+++ Texte fourni +++
Ghassan Salamé, à Berlin en janvier 2020. ODD ANDERSEN / AFP
Ghassan Salamé est diplomate et universitaire libanais. Il a occupé plusieurs postes de responsabilités aux Nations unies, dont celui de chef de la mission pour la Libye, de 2017 à 2020. Directeur de l’Ecole d’affaires internationales de Sciences Po Paris entre 2010 et 2015, il a été ministre de la culture du gouvernement libanais de Rafic Hariri (2000-2003). Il est notamment l’auteur d’Appels d’empire. Ingérences et résistances à l’âge de la mondialisation (Fayard, 1996) et de Quand l’Amérique refait le monde (Fayard, 2005).
Faut-il craindre un retour à la guerre froide entre l’Occident et la Russie ?
+++ Données fournies +++
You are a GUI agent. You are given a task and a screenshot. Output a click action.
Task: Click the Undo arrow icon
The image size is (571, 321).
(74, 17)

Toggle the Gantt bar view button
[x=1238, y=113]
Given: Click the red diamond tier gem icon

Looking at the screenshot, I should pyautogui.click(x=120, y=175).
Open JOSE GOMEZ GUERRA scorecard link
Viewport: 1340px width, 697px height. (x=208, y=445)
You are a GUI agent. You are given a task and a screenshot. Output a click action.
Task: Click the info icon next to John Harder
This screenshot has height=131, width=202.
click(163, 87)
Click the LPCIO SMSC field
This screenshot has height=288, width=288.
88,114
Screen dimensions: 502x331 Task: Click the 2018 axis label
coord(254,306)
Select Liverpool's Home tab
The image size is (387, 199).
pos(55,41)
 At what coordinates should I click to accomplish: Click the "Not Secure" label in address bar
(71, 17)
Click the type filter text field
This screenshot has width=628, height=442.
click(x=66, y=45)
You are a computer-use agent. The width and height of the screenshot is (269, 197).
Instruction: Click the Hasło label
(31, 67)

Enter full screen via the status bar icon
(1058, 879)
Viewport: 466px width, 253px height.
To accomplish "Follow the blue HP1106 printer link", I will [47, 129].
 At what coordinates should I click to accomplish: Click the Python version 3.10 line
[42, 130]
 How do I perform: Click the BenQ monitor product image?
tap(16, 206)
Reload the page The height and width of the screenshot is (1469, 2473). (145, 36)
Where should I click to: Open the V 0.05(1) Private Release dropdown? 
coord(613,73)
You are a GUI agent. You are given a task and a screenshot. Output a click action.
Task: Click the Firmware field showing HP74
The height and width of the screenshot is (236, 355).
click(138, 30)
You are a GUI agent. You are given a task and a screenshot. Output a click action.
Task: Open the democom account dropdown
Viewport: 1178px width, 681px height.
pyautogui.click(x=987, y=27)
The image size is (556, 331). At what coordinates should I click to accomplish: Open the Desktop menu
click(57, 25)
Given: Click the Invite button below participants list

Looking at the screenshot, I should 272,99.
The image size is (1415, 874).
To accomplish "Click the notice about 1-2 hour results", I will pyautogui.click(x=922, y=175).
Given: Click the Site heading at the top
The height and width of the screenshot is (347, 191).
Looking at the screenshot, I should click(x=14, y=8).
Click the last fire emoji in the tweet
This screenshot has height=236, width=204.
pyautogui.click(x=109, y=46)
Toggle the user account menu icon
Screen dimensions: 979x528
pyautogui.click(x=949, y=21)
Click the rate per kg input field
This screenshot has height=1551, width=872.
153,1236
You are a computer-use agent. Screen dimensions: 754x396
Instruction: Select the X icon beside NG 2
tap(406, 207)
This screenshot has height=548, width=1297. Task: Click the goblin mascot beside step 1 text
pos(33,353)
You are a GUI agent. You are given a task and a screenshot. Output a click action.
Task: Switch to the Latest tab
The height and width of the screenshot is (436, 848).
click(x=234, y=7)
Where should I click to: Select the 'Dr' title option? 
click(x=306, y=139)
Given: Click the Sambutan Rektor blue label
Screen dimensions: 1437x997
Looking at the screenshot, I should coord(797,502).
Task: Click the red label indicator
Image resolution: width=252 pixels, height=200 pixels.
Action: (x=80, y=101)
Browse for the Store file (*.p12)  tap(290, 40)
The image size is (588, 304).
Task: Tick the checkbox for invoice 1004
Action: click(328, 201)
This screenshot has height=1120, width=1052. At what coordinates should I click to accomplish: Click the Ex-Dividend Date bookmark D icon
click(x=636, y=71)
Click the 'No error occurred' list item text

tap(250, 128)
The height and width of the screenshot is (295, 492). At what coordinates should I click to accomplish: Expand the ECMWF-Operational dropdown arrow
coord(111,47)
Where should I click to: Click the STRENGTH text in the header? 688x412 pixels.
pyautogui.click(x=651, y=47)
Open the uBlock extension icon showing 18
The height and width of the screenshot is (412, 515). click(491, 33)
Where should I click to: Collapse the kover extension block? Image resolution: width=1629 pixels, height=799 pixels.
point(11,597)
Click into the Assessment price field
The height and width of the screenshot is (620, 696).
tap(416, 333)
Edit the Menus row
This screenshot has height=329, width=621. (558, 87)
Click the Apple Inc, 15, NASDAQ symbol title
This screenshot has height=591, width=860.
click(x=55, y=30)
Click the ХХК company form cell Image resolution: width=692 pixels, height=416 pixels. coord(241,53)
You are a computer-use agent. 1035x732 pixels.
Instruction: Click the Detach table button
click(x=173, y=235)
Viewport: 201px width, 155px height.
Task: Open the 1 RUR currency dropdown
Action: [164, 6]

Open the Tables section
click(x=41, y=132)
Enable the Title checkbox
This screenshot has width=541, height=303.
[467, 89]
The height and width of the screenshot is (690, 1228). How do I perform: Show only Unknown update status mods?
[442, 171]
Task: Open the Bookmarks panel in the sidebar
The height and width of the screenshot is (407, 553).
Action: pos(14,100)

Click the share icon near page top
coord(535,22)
+++
• [Objectifs]
[A] Traduisez en anglais la phrase suivante du texte fourni : « Ghassan Salamé est diplomate et universitaire libanais. »
[B] Transcrivez fidèlement le passage du texte fourni qui débute à « Ghassan Salamé, à » et s'achève à « monde (Fayard, 2005). ».

• [Réponses attendues]
[A] Ghassan Salamé is a Lebanese diplomat and academic.

[B]
Ghassan Salamé, à Berlin en janvier 2020. ODD ANDERSEN / AFP
Ghassan Salamé est diplomate et universitaire libanais. Il a occupé plusieurs postes de responsabilités aux Nations unies, dont celui de chef de la mission pour la Libye, de 2017 à 2020. Directeur de l’Ecole d’affaires internationales de Sciences Po Paris entre 2010 et 2015, il a été ministre de la culture du gouvernement libanais de Rafic Hariri (2000-2003). Il est notamment l’auteur d’Appels d’empire. Ingérences et résistances à l’âge de la mondialisation (Fayard, 1996) et de Quand l’Amérique refait le monde (Fayard, 2005).